Iran attacks ship in Strait of Hormuz, complicating diplomatic efforts to resume talks

Posted on 23 April 2026 By jobuzo

DUBAI — Iran opened fire on a container ship Wednesday (April 22) in the Strait of Hormuz, underscoring the danger to commercial vessels in a waterway crucial to global energy supplies as plans for ceasefire talks between Tehran and the US in Islamabad faltered.

The morning assault by Iran’s paramilitary Revolutionary Guard came after US President Donald Trump indefinitely extended the ceasefire with Iran due to expire within hours, giving Tehran time to come up with a “unified proposal” ahead of possible negotiations.

A second ship came under fire in the strait a short time later with no reported damage, according to the British military’s UK Maritime Trade Operations Centre (UKMTO).

The maritime monitoring centre did not immediately identify who fired on the second vessel, but suspicion immediately fell on Iran, whose leaders appear poised to drive a harder bargain with American negotiators this time after two other rounds of talks with the Trump administration ended in open warfare.
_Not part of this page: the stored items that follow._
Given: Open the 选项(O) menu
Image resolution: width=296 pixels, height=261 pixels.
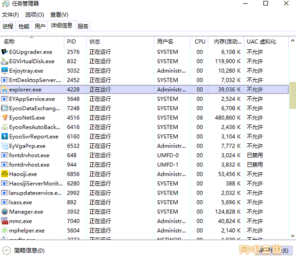Looking at the screenshot, I should coord(34,15).
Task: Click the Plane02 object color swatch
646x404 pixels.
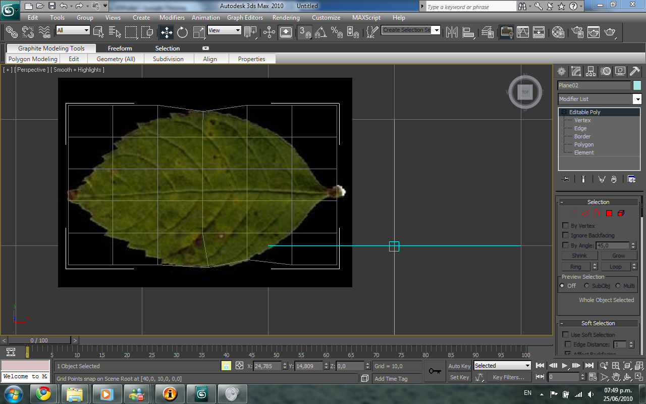Action: coord(637,85)
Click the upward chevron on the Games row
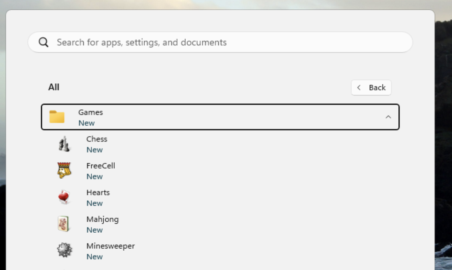 pyautogui.click(x=388, y=117)
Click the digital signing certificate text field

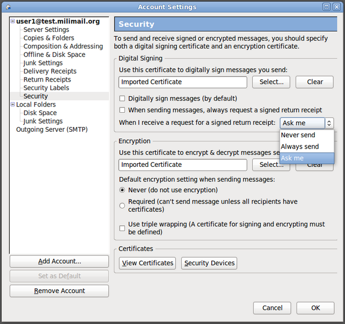pos(183,82)
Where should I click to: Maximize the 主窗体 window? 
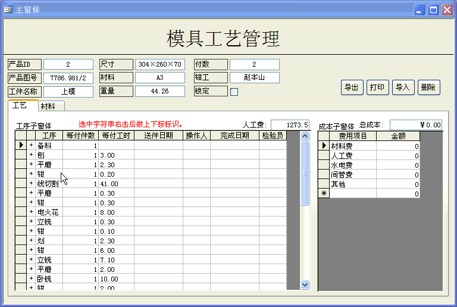(433, 10)
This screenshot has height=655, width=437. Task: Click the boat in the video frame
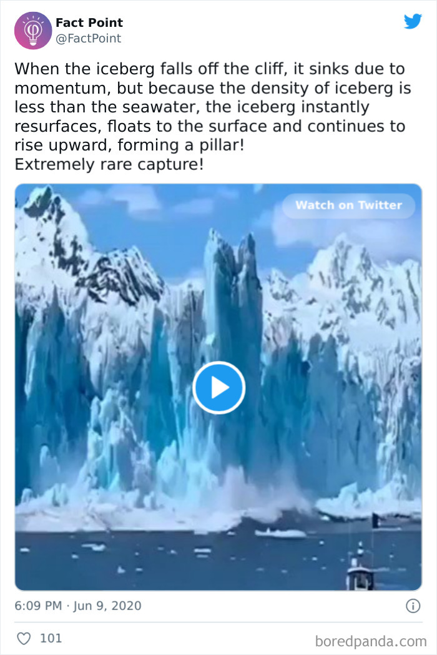coord(360,570)

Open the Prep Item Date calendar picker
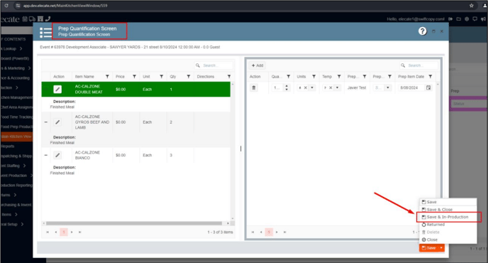[x=428, y=87]
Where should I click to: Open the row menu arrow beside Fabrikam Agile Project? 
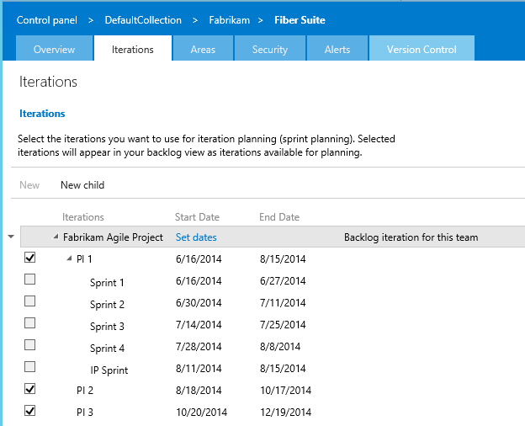(x=10, y=237)
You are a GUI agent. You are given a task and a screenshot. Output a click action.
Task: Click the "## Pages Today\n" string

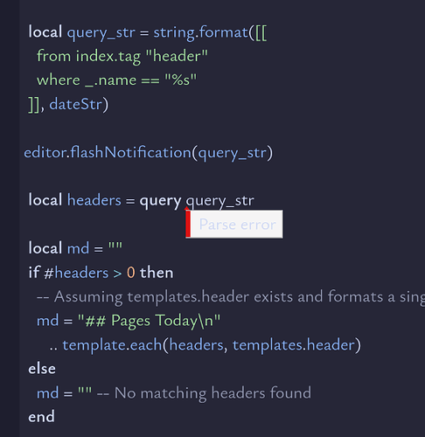[149, 321]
Hard-line supporters of Iran’s theocracy held rallies across the country late Tuesday that included the Revolutionary Guard moving missiles and launchers into public places for the first time since the ceasefire started in a sign of defiance to Israel and the US, which devoted much of their airstrike campaign to destroying the county’s ballistic missile arsenal.

While American and Israeli airstrikes have stopped in Iran — and Tehran’s missile attacks no longer target Israel and the wider Middle East — Wednesday’s attack in the strait and earlier American interdictions of Iranian ships suggest the threat remains at sea.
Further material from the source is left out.